A new study suggests rising levels of maritime traffic could affect the biodiversity of oceans and lead to a rise in invasive and pestiferous species.
The study, published in the Nature Sustainability journal by researchers from Canada’s McGill University, found that the increased proliferation of “non-indigenous pests” owed more to global shipping traffic than to climate change; and that as the world’s shipping industry continues to grow, bio-invasion could increase to between three and 20 times current levels by 2050. Shipping is currently responsible for around 80 per cent of global trade and between 60 and 90 per cent of bio-invasions in the ocean; Brian Leung, an associate professor in McGill’s Department of Biology and School of Environment and senior author of the paper, said: “Biological invasions are believed to be a major driver of biodiversity change, and cause billions of dollars in economic damages annually.”
In some of the cases studied, researchers found that invasive organisms travelled out of their indigenous habitat in ships’ ballast water; while in others, non-native species were found to have attached to the outside of ships as they travelled. The McGill team also modelled future shipping traffic and bio-invasion growth scenarios based on socioeconomic projections created by the International Panel on Climate Change. The scenarios showed that, as global demand for non-local goods and services increases in line with international economic growth, the need for shipping – and by extension the risk of transferring non-indigenous species to new habitats – increases concomitantly.

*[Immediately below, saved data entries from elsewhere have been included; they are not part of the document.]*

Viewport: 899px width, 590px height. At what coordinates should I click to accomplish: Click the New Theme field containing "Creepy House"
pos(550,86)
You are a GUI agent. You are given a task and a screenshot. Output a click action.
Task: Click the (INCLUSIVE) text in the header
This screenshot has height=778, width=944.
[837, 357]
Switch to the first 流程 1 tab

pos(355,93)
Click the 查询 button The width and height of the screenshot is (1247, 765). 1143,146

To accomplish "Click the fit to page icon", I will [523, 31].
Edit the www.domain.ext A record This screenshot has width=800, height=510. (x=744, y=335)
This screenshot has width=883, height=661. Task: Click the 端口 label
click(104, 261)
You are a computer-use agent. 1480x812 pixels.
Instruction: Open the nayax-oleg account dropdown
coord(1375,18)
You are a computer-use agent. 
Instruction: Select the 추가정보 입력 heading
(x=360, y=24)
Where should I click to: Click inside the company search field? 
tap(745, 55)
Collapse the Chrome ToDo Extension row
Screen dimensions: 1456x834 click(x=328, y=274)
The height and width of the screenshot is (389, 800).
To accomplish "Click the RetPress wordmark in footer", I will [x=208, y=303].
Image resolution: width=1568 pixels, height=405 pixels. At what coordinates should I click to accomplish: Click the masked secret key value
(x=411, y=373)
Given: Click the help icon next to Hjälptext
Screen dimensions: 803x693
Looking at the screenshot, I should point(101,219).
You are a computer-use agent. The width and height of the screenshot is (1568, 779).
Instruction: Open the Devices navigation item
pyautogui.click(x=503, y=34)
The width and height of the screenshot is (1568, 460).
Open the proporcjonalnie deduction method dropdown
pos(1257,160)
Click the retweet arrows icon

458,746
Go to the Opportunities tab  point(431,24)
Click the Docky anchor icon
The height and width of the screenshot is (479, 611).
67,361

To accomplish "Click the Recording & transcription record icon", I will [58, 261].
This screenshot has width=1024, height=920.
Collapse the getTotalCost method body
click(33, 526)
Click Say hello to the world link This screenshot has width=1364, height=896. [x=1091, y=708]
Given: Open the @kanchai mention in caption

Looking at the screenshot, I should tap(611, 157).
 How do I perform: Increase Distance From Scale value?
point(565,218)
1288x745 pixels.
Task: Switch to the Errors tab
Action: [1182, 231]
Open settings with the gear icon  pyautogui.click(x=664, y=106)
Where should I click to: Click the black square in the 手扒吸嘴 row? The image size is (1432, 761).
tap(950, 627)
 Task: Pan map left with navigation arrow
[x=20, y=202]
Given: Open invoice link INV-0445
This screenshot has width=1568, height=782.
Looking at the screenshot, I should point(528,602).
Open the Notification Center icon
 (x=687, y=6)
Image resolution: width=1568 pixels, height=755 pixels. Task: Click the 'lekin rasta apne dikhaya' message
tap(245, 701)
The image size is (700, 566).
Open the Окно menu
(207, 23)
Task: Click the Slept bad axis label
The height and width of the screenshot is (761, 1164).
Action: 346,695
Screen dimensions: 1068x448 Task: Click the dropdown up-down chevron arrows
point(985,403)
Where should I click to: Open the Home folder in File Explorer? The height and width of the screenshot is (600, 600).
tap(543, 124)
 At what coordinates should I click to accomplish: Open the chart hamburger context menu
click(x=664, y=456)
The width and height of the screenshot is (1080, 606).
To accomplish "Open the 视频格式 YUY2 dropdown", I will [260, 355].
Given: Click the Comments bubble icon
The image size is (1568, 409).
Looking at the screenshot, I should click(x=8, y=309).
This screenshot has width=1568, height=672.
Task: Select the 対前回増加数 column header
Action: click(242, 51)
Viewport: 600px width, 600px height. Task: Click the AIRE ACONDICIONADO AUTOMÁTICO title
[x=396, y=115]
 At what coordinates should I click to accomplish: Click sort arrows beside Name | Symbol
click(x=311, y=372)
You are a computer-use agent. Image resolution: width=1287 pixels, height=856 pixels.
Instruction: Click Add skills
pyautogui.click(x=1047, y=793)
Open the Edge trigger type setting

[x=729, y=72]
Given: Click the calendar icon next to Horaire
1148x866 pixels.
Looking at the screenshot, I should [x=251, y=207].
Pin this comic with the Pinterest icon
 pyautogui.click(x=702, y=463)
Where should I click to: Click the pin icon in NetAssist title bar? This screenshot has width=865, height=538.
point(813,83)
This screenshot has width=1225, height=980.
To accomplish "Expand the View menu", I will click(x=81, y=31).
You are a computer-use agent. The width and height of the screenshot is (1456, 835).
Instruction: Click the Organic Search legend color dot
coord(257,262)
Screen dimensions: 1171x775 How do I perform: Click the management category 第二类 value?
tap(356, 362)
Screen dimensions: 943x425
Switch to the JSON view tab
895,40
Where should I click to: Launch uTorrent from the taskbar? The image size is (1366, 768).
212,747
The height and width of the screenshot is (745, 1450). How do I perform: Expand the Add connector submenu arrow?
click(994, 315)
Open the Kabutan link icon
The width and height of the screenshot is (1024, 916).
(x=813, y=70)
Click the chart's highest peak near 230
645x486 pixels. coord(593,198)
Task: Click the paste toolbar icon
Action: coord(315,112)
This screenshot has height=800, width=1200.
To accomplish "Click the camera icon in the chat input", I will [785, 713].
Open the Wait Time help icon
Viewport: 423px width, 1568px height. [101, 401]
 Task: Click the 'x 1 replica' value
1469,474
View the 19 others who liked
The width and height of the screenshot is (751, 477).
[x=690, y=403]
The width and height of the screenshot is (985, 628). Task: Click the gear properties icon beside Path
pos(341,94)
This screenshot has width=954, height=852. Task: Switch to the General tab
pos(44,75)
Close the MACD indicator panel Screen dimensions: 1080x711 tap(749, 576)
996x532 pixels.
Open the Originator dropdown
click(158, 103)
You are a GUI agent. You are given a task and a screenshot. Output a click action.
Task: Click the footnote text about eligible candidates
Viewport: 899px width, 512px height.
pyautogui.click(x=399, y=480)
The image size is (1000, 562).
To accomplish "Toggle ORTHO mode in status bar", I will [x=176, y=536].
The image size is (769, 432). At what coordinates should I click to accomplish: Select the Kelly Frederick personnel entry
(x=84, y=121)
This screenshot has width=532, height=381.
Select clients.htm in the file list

Graduate student Anthony Sardain, a lead author on the paper, said: “To understand how biological invasions will change, we need to understand how shipping patterns could change. Our study suggests that, unless appropriate action is taken, we could anticipate an exponential increase in such invasions, with potentially huge economic and ecological consequences…all scenarios point to an increase in both shipping and invasions. That should alert us to the gravity of the situation, and the importance of measures to curtail biological invasions.”